Maybe someday, I hope sooner than later, thrift will be brought back into vogue and taught. When I was in high school, I got a large allowance, but I had to pay for everything out of it, school lunches, movies, etc. When it was gone, it was gone. It was a good lesson, but now I'm trying to get my daughter to grasp this idea of budgeting and saving and I'm having a hard time of it.
James, you fiscal conservative you! A politcal topic on which we can comisurate. Very cool.
The latest admitted federal debt figure is nine trillion dollars! I cannot even begin to fathom that number. The terrorists just have to sit back and wait for us to destroy ourselves as we collapse under the weight of servicing our ever burgeoning IOUs. And they will not need to wait long. Once the entitlement outlays start to exceed receipts, we will be spinning out of control.
While we agree on the problem, I doubt we'll agree on the fix. I do not think a higher tax rate is the answer. Rather, fiscal restraint via a real balanced budget amendment might give us a fighting chance. Energy self-sufficiency, not relinquishing more power and money to the federal government (ie national health care, global warming 'remedies', etc), dumping the Dept of Education, removing illegals from the federal trough and the line-item veto would also help. I'm sure something in that short list got under your skin. Unfortunately, I have not heard any good ideas on how to handle the 800 lb gorilla, aka entitlements.
The federal government is waaay too big. This is not what our founding fathers (or the constitution) envisioned. We don't need a fiscal diet, we need an economic gastric bypass with lipo!
This is not like Al 'chicken little' Gore. This is a real, looming economic catastrophy that is entirely self-imposed. The sad thing is I don't see the political will from either party needed to start to right the ship.

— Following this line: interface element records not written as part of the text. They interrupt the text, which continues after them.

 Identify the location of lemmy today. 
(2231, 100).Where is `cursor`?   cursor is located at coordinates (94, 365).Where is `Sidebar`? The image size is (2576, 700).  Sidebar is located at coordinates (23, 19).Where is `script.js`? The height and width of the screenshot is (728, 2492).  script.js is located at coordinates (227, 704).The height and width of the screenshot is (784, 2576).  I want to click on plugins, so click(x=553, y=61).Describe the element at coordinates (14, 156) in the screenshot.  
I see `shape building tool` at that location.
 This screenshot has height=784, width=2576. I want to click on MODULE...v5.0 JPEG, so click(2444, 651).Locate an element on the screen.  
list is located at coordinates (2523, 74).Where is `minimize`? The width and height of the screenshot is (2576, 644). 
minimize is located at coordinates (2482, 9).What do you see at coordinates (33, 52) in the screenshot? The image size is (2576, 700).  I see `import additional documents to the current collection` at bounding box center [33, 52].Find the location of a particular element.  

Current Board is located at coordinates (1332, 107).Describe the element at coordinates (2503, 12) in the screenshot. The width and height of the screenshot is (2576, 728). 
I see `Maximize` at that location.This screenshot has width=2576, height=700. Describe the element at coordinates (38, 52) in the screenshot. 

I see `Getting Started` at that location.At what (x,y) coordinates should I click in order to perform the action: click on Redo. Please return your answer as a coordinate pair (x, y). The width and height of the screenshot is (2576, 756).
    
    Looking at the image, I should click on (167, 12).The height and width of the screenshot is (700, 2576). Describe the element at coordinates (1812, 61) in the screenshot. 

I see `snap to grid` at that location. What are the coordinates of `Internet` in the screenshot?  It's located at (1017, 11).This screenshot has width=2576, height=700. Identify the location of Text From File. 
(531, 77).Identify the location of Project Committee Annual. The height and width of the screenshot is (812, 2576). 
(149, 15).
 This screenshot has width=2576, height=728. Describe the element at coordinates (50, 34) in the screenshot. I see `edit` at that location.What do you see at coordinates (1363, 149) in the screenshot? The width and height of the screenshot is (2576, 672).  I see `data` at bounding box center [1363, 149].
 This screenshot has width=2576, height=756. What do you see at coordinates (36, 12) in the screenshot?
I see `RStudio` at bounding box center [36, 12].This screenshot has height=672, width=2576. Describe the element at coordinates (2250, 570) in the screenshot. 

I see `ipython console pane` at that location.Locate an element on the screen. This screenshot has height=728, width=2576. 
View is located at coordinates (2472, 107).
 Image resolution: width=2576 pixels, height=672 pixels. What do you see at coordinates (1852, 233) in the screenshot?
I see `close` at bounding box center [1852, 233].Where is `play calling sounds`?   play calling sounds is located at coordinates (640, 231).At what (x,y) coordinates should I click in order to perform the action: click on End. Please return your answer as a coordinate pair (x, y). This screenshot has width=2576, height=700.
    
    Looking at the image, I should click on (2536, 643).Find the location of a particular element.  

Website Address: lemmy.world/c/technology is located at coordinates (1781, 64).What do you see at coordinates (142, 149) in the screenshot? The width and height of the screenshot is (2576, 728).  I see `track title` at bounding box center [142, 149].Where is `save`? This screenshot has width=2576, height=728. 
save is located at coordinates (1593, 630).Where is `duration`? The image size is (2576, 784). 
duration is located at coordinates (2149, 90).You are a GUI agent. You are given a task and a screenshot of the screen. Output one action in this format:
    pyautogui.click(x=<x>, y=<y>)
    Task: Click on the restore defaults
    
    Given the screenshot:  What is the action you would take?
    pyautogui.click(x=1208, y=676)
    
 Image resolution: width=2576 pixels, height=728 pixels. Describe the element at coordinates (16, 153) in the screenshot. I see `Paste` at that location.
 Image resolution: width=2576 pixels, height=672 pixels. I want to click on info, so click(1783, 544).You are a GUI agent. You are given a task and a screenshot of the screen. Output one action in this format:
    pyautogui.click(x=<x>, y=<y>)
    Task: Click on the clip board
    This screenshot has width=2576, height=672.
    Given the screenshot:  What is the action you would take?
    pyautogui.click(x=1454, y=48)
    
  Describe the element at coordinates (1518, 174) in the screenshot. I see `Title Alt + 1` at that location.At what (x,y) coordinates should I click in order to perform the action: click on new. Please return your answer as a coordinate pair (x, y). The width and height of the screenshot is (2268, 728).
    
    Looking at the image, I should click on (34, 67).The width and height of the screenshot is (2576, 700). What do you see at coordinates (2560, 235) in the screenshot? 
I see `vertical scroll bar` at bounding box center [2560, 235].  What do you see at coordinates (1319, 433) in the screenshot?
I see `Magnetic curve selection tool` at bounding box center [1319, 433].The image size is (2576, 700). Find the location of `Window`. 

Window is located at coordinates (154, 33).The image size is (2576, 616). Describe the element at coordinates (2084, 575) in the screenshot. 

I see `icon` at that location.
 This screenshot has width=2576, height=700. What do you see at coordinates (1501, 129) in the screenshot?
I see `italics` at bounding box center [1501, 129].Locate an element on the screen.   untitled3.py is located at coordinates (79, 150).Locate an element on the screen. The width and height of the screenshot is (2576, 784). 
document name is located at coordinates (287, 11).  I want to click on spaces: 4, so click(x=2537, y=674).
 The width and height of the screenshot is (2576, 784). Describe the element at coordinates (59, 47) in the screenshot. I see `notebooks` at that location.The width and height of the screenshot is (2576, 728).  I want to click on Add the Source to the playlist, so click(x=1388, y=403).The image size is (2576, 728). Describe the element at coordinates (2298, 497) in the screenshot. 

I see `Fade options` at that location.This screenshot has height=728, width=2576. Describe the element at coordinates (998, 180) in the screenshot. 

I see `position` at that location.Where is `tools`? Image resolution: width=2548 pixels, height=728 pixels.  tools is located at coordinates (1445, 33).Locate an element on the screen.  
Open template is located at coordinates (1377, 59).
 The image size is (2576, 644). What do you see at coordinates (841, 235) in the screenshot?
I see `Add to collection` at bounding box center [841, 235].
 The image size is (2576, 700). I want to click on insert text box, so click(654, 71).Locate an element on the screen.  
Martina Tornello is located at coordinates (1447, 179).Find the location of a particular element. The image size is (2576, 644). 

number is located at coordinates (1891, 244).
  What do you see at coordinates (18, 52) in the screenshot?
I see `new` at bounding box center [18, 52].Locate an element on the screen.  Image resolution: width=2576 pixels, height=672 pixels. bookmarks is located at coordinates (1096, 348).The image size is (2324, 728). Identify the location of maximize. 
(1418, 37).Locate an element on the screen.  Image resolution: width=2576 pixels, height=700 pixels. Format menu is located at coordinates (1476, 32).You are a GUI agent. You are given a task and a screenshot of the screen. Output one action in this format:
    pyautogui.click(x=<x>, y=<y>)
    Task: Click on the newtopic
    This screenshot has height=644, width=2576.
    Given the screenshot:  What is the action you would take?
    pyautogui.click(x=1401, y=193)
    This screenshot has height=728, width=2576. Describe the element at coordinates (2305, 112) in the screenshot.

There's a documentary coming out called I.O.U.S.A. It's supposed to explain this mess in an informative and entertaining fashion. It's in my Netflix queue.
Your ever-loyal finance chair.
Hello cousin James - Americans have an unrealistic concept of necessity versus luxury. My favorite example is the proliferation of technology as a perceived necessity. Electricity has become a necessity, except among the Amish - and when the power goes out, many in America think they cannot survive. As a utility, electricity is billed continually. Then came the telephone, which has become another necessity, billed monthly.
Then came radio and television - both "free" at one time. However, cable and satellite television are now also considered to be expensive "necessities". Recently cell phones and internet computer access have been added to the "necessary" utilities for which we are billed monthly.
I personally cannot afford pay T.V. , cell phone service, or broadband internet access.
I haven't even mentioned the automobile - the most expensive "necessity" for Americans today, next to housing.
Maybe the Amish can teach us a few things, after all.